L’énergie solaire n’est plus un signal de vertu. Ce sont des mathématiques. Des mathématiques froides et difficiles.
“[Les panneaux solaires] visent à économiser de l’argent maintenant, pas seulement à la durabilité.”
Ben Harrison connaît le changement. Son entreprise, Mypower, est basée dans le Gloucestershire. Depuis le début de la guerre en Iran, ils ont installé 65 % de panneaux supplémentaires pour les entreprises. Les factures s’envolent. Les gens paniquent. La réponse n’est pas une protestation. Ce sont des équipes d’installation.
Les chiffres le confirment.
Partout au Royaume-Uni, les données gouvernementales montrent une augmentation de 11 % de l’énergie solaire par rapport à l’année dernière. Simple. Pour un propriétaire d’usine, l’alternative est la faillite ou un ralentissement de la croissance. Le choix est évident.
L’empire des aspirateurs passe au vert (pour de l’argent)
Conduisez à basse altitude au-dessus d’un parc industriel typique. Vous verrez les grilles noires révélatrices sur les toits. Rien de spécial.
Allez à Chard, dans le Somerset.
Regardez derrière l’usine Numatic.
Il y a tout un champ. Rempli. 2 670 panneaux s’étendant dans la boue. Cet endroit fait “Henry”. Le petit aspirateur rouge. Et sa sœur rose, Henrietta. Ils les construisent à partir de zéro sur place. Moulage de plastique. Bras robotiques assemblant des pièces. Tout le shebang. Ça craint le pouvoir. Comme un vide, évidemment.
Steve Whitlock est le directeur financier. Il est fier. Mais pas parce qu’ils sauvent la planète.
“L’électricité coûte extrêmement cher”, explique Whitlock.
Le coût pour remplir ce champ ? 1,5 million de livres sterling. Un investissement majeur. Dans le passé, le responsable du développement durable poussait ce projet. Aujourd’hui, Whitlock le pousse. Le retour sur investissement est « inférieur à quatre ans ».
Quatre ans. C’est ça.
Par une journée ensoleillée, le champ alimente toute l’usine. Aucune grille nécessaire. Tout au long de l’année ? Peut-être 25 %. Ils prévoient des onduleurs et des batteries de haute technologie. Cela devrait réduire de moitié l’autonomie. Quand la crise mondiale frappera-t-elle la prochaine fois ? Numatic est protégé. Protégé.

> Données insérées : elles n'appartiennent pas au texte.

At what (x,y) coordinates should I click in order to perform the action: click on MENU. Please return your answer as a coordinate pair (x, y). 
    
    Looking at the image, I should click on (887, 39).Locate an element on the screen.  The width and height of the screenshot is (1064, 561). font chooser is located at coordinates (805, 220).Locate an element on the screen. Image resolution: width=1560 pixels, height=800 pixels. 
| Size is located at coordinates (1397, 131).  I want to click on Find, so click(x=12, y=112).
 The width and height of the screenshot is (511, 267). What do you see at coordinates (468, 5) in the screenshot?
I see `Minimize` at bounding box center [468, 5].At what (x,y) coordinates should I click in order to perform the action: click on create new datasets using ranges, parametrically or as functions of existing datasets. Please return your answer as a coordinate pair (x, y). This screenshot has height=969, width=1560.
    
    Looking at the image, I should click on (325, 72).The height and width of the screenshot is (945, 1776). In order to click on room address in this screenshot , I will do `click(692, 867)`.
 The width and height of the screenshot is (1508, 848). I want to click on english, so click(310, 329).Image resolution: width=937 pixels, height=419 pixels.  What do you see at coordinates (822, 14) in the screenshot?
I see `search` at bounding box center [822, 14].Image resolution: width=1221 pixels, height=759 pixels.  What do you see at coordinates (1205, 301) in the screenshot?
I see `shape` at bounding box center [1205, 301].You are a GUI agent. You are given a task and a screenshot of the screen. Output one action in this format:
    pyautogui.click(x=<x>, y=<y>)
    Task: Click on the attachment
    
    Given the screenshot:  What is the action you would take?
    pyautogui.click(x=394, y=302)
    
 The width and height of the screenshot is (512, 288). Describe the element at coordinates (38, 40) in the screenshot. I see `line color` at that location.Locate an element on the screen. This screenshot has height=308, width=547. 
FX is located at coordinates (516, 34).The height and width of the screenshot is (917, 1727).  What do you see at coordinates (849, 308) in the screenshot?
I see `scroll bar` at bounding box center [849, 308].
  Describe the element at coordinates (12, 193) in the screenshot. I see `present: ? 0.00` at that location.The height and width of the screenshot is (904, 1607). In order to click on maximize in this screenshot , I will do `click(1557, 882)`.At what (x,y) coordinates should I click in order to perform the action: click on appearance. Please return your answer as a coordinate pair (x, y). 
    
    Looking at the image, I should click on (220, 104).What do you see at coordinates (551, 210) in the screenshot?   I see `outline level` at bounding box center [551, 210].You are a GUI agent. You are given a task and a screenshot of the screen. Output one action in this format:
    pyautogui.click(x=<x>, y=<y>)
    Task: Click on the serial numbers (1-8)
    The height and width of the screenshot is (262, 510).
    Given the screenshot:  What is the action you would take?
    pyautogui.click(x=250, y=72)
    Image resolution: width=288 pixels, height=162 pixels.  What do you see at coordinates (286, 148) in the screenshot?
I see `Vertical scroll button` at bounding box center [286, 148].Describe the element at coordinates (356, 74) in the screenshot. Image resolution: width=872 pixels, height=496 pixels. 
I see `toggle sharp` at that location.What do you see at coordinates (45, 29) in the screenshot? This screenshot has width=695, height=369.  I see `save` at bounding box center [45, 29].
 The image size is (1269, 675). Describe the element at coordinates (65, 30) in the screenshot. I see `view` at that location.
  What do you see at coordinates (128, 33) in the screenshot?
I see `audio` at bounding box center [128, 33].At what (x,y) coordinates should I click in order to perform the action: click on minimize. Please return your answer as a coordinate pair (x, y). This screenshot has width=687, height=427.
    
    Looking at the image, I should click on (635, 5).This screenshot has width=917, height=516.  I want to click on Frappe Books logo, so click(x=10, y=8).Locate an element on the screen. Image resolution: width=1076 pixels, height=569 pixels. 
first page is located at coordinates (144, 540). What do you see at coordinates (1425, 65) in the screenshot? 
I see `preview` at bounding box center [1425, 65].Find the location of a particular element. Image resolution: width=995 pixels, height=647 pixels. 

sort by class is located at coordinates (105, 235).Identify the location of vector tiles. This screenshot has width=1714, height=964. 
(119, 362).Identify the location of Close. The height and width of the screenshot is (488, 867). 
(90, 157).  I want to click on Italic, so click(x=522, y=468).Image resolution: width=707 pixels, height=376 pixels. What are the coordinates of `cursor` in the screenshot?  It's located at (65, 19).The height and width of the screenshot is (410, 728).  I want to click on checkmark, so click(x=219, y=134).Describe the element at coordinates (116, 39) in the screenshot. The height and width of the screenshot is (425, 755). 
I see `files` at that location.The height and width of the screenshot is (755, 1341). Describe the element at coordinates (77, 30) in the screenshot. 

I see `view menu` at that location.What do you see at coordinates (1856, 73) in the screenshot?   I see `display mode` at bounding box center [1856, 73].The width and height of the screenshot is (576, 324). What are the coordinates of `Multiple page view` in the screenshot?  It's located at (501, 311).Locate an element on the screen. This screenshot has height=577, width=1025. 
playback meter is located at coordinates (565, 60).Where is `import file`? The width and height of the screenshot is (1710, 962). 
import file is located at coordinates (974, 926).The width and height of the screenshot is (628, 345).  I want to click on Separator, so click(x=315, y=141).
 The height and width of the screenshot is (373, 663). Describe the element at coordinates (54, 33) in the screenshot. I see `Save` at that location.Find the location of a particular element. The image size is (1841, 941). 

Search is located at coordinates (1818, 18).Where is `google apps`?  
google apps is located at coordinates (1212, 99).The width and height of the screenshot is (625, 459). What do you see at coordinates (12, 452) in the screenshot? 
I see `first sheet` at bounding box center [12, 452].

Une année record pour des mesures désespérées
Bette n’est pas bizarre. C’est juste gros.
Cette tendance a commencé avec l’invasion russe de l’Ukraine. Les prix de l’énergie ont grimpé. Les entreprises se sont réveillées. Aujourd’hui, l’Iran fait à nouveau monter les prix. L’anxiété est la nouvelle norme.
Mars 2025 a été sauvage. Les chiffres du gouvernement font état de 27 00 nouvelles installations solaires. Le nombre le plus élevé depuis 2012. Le nombre total de systèmes au Royaume-Uni ? Plus de deux millions.
Les statistiques officielles ne séparent pas le résidentiel du commercial. Ils les regroupent.
Est-ce important ? Oui. Les entreprises utilisent l’électricité pendant la journée. Le soleil brille pendant la journée. Le match est parfait. Des ménages ? Ils ont besoin d’électricité le soir. Ce décalage laisse les épargnants nationaux de côté.
Chris Hewett, responsable de Solar Energy UK, pointe du doigt le sud-ouest. Il dit que c’est la plus forte augmentation. Il considère l’énergie solaire comme le moyen « le plus rapide et le plus efficace » de réduire ses factures.
Discours honnête.
La fin de la durabilité ?
De retour à Gloucester. En hauteur sur le toit d’un entrepôt. Ben Harrison installe des panneaux. Il a fondé Mypower il y a quinze ans.
Tu te souviens alors ?
“Il s’agissait principalement de durabilité”, dit-il.
Maintenant? Argent.
Au cours des trois derniers mois, 1 780 panneaux ont été installés par mois. Soixante-cinq pour cent de plus que la moyenne annuelle. Il pleut. Il y a des nuages. Les 1 7100 panneaux installés sur le toit de l’entrepôt alimentaient encore le site ce jour-là. Ils ont même vendu le surplus au réseau.
Les familles sont en difficulté. Brûler du carburant pour rester au chaud. Combattre les coûts croissants de la guerre. Des entreprises ? Ils font des chèques de plusieurs millions. Assurer leur avenir. S’isoler du chaos.
Qui a raison ? Qui a tort ?
Le ciel est encore quelque part rempli de drones et de missiles. Ici-bas, le soleil continue de brûler.